Dean Bambrey reported that there were 1,900 student visits to the Shroeder Center for Career Development in 2007-2008, as compared to 1,400 visits last year and 600 visits four years ago. This increase is due, in large measure, to the Center’s targeted efforts to involve freshmen and sophomores in career planning discussions. Tom also reported on the hiring of Erik Raeburn (from Coe College) as the new head football coach and of Clyde Morgan (from Thiel College) as the new head track and field coach. Morgan replaces Rob Johnson, who is retiring after 37 years at Wabash.
Finally, Ms. Rogers described her work with pre-med students and what it takes get into medical school. Twelve of our graduating seniors will attend medical school in the fall.
Bill Wheeler ’83, chair of the Investment Policy Committee, reported the value of the College’s endowment was approximately $365 million at April 30, 2008 (as compared to approximately $351 million at March 31, 2008). Referring to a number of articles in the financial press, Bill also reported a number of banks and other lenders had stopped making student loans. As a result, the College is planning to make loans in the fall to a number of incoming freshmen under a program to be administered by a third party. Whether the College will originate student loans in the future has not been determined. In the meantime, we hope that market conditions will improve and that lenders will resume making student loans.
Kevin Clifford ’77, chair of the Committee on Trusteeship, proposed and the Board re-elected the following Trustees to four year terms: Larry Hutchison ’63, Lee McNeely ’62, Joe Turk H’00, and myself. Kevin also updated the Board on the Committee’s ongoing evaluation and assessment of Board and Committee performance. One last note here: congratulations to Jim Kilbane ’84 and Ted Grossnickle ’73 on being elected (or in Ted’s case re-elected) as Alumni Trustees.

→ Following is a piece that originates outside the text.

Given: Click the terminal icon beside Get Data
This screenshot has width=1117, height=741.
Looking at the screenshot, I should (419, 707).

At the conclusion of the business meeting, we paid tribute to Joe Barnette ’61, thanking him for nine years of exemplary service as our Chairman. We also unveiled a portrait of Joe, which was commissioned by the College.

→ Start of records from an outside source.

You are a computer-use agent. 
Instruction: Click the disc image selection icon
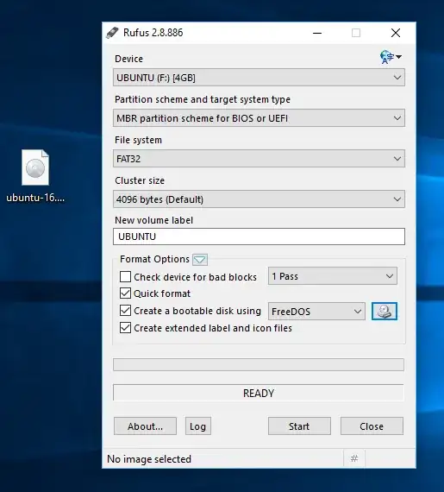coord(385,312)
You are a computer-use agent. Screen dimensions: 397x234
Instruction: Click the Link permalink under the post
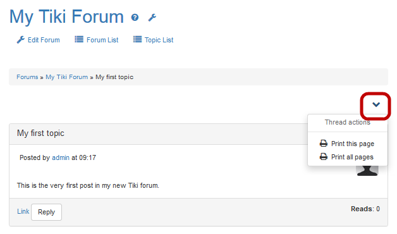pos(23,211)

The College awarded Bachelor’s degrees to 186 students, including 33 cum laude, 28 magna cum laude, and 11 summa cum laude.

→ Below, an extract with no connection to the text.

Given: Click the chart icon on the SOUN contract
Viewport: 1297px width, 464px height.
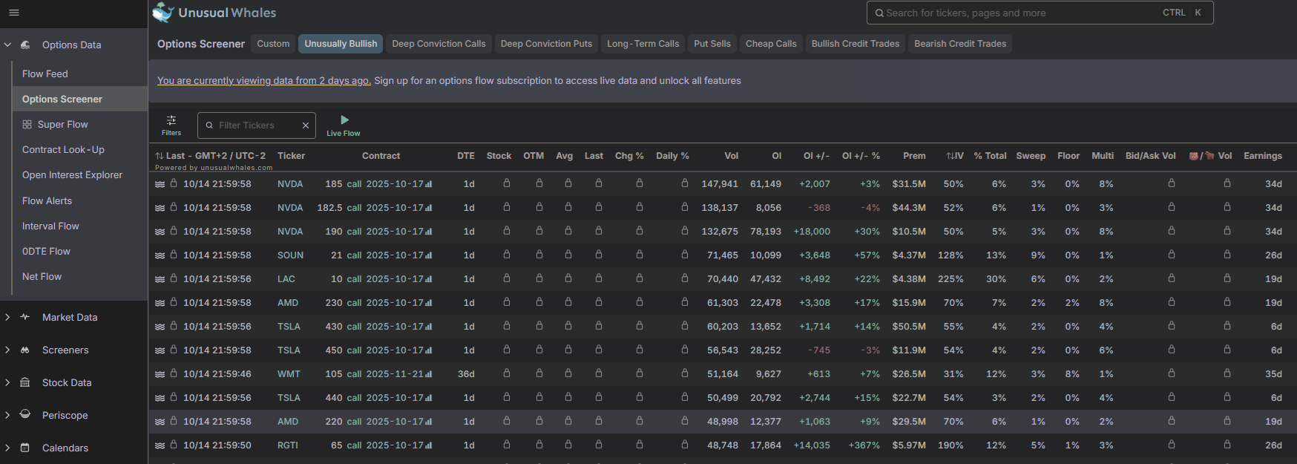Looking at the screenshot, I should tap(429, 255).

The College awarded honorary Doctor of Laws degrees to Joe Barnette and Major General Earl L. "Punk" Johnson ’38, and a Doctor of Humane Letters degree to Tim O’Brien, an important author whose novel Going After Cacciato received the National Book Award.
I wish you could have heard senior Chris Geggie’s commencement address. Near the end, Chris praised his fellow seniors for their achievements and their commitment to community service, and he challenged them in the years ahead to make good use of all they had learned at Wabash. Then he asked, four times in succession, "Who are we?" Each time he asked the question, the seniors thundered (literally) in unison: "WABASH." It was a stirring moment that made clear in an instant that our seniors are confident and ready to make their way in the world — indeed, that our seniors are as confident and as ready as seniors anywhere.
Rest assured, the Wabash spirit is alive and well, and there is nothing in the world like it.